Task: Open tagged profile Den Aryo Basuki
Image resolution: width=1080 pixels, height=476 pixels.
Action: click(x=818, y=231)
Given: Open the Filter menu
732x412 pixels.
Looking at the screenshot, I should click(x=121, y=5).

================

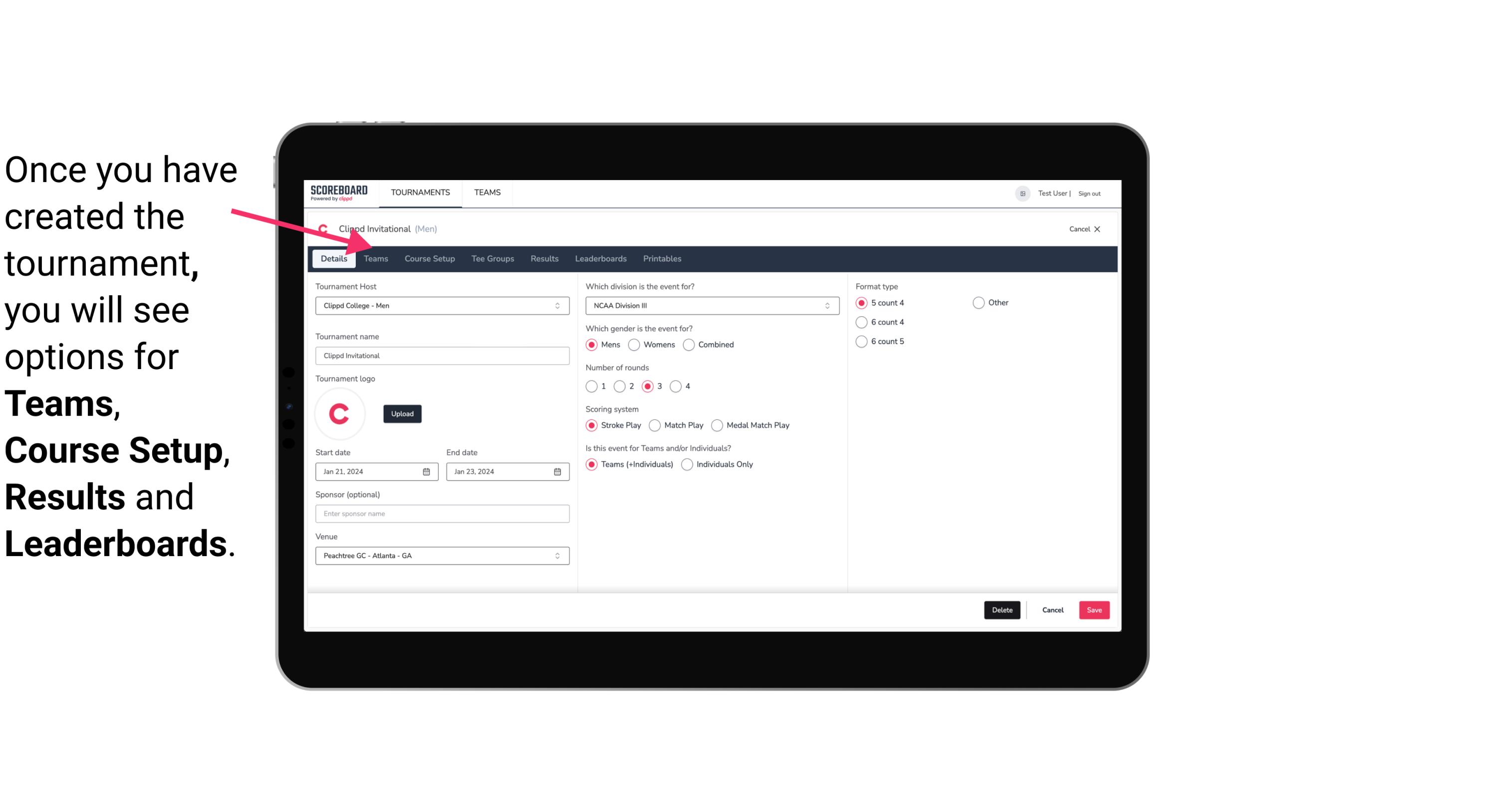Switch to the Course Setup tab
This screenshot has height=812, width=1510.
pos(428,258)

================

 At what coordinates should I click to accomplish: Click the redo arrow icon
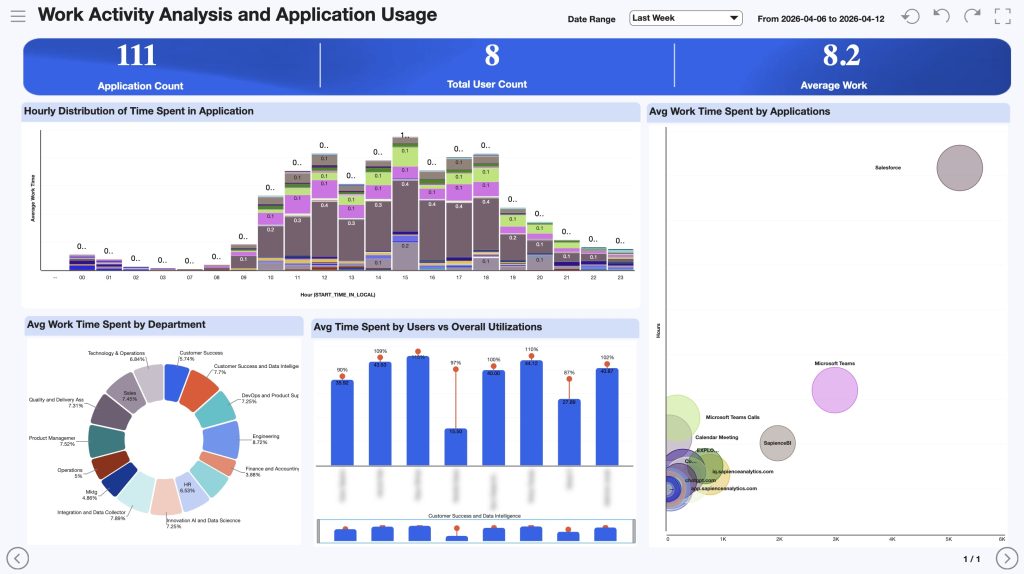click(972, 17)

================

Find the lines in the entries above where "Open" occurs, and copy each of them.

Task: Open tagged profile Den Aryo Basuki
Given: Open the Filter menu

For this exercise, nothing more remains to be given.